La felicità come progetto

La felicità intesa come progetto non è evidentemente la felicità di un momento passeggero, un'esperienza emotiva euforizzante, una sensazione impalpabile che è difficile da tradurre nella lingua comune.

Per realizzare un progetto duraturo di felicità occorre non solo conoscersi, ma attuare anche tutte le altre azioni virtuose di cui abbiamo parlato fin qui: saper pensare in modo critico, soppesare le proprie scelte in modo che siano oculate, valutare - con l'aiuto della ragione - le conseguenze di queste scelte, consci di doverne rispondere, affrontare con coraggio le difficoltà e la paura, avendo fiducia in sé e negli altri e così via.

La felicità in questo senso è un progetto: in quanto deriva da un esame lucido della realtà che ci si pone davanti, avendo il cuore per prendere decisioni fondate su precise motivazioni che devono essere ponderate.

La felicità come esperienza occasionale

Se non facciamo della felicità un progetto e la identifichiamo come un benessere provvisorio o con un piacere temporaneo, essa coincide con una serie di episodi sporadici, in cui coincide con l'assenza di problemi, di malesseri o malattie, in cui tutto va per il verso giusto.

Per dirla in termini maggiormente positivi, la felicità potrebbe essere qualcosa di occasionale, straordinario e inconsueto, che raramente si presenta nell'esistenza e che in genere è provvisorio ed effimero.

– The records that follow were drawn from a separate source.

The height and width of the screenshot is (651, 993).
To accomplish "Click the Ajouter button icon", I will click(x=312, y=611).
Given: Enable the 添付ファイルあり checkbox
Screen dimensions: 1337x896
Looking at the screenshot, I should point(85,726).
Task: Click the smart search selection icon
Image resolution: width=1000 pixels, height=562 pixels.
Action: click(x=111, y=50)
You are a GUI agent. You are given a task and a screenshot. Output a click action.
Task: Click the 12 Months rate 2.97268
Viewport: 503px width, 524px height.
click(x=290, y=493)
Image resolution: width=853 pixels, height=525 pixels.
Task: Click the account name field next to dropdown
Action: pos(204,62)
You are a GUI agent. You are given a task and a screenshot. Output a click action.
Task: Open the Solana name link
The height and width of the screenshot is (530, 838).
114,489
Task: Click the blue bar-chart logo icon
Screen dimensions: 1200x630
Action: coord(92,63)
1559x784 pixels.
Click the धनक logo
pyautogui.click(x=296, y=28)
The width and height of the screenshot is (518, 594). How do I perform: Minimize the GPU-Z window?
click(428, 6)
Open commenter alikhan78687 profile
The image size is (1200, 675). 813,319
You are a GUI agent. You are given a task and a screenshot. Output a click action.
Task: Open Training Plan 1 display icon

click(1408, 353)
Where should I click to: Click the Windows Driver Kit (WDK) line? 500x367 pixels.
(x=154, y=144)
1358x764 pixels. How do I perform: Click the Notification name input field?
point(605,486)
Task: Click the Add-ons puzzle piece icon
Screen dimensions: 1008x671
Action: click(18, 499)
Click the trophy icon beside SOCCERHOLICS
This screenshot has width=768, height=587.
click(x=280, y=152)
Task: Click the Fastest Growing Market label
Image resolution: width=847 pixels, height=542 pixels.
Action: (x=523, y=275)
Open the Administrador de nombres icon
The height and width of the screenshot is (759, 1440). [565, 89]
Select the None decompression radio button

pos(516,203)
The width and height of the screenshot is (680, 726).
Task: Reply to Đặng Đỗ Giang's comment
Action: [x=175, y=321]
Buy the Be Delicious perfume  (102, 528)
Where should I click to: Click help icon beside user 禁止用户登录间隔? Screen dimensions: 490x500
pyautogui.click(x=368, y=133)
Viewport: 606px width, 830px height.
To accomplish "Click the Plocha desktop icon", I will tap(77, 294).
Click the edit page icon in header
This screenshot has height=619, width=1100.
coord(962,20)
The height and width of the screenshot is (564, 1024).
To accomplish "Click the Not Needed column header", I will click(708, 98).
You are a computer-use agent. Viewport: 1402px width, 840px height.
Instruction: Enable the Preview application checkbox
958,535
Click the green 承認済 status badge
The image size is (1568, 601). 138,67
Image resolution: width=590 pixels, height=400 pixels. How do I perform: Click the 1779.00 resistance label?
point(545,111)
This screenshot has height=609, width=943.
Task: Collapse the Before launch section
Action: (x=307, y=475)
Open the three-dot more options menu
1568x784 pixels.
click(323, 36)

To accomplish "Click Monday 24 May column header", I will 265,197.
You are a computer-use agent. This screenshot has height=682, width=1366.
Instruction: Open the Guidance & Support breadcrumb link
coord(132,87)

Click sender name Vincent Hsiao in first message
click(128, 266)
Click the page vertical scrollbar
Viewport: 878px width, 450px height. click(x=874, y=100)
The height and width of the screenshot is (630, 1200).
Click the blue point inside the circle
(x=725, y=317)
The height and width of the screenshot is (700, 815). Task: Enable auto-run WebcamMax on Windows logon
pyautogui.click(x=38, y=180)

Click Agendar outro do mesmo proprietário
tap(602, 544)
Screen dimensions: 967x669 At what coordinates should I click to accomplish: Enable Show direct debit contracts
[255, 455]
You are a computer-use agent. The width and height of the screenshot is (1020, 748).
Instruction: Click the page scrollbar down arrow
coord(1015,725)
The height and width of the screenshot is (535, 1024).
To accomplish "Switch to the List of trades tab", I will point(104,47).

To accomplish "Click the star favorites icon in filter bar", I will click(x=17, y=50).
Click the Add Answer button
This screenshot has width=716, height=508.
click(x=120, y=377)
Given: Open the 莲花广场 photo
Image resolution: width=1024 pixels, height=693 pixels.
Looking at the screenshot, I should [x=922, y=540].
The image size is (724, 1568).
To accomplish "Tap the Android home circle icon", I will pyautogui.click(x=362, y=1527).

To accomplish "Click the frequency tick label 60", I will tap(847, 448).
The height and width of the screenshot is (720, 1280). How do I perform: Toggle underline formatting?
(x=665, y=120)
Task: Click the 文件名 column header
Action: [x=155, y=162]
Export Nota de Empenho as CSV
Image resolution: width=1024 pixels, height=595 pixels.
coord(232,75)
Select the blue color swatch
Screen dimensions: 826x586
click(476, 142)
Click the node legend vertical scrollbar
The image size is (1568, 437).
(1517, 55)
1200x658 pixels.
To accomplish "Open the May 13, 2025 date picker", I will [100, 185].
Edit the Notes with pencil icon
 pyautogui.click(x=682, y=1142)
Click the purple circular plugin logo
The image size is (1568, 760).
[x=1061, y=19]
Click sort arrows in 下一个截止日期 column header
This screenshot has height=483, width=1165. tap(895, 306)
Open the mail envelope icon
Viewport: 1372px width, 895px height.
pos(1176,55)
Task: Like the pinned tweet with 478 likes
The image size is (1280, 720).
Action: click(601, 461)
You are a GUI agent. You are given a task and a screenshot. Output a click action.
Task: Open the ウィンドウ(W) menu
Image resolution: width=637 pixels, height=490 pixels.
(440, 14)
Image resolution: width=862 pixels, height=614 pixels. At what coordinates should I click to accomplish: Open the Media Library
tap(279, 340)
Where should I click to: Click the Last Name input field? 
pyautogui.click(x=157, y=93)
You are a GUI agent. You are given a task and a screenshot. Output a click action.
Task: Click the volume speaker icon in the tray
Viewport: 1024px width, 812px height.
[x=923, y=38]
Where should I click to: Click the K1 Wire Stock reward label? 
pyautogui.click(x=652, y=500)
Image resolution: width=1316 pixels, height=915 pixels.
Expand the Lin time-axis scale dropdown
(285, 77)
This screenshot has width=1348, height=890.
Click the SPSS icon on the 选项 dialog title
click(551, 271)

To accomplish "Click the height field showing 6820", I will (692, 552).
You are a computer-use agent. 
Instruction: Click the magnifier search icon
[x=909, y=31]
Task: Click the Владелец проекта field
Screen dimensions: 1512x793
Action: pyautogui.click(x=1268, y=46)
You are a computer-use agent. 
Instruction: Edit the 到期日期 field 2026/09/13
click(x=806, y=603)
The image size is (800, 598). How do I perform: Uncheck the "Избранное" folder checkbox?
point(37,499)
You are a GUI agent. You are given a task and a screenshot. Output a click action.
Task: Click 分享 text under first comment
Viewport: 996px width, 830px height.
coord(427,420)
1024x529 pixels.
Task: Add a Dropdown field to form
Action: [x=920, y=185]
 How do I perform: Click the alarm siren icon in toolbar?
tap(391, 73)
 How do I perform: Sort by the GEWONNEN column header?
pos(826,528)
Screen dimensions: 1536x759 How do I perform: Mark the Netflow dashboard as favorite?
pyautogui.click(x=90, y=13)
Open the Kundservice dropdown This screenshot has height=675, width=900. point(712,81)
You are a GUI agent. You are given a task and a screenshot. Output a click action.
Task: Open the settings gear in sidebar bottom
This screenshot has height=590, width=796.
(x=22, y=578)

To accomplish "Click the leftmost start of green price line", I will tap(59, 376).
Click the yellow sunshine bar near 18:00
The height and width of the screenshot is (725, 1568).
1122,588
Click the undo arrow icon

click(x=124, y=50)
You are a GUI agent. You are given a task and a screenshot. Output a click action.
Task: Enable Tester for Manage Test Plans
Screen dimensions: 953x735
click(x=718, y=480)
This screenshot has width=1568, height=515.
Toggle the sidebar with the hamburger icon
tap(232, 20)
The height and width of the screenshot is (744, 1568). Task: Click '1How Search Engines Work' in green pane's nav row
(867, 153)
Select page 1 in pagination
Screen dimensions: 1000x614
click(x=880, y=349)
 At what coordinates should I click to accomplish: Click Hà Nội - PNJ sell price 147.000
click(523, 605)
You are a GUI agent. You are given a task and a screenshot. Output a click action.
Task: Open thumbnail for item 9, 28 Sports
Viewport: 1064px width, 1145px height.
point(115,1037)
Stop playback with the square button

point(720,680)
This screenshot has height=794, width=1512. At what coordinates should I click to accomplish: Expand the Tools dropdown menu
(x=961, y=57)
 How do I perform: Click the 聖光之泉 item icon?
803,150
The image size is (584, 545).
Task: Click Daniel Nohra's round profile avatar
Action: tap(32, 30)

In effetti, se si considera la felicità come uno stato d'animo, questo è destinato a durare per un breve lasso di tempo: la felicità è un momento o, al più, una serie di momenti vissuti come positivi.

Una complementarietà necessaria

Parlare, a proposito della felicità, di "progetto" e della necessità di un esame lucido (quindi razionale) della realtà, cui è conseguente la capacità di saper motivare (quindi esporre in modo argomentato, a parole) le scelte che si compiono, non deve farci pensare che la felicità sia un qualcosa che non ha niente a che fare con la sfera emotiva.

Quest'ultima, infatti, ci appartiene profondamente e non è in concorrenza con la razionalità, ma le è complementare.

La componente emozionale delle nostre azioni (tra cui, per esempio, l’apprendimento) è oggi molto più valorizzata dagli studiosi rispetto a un tempo.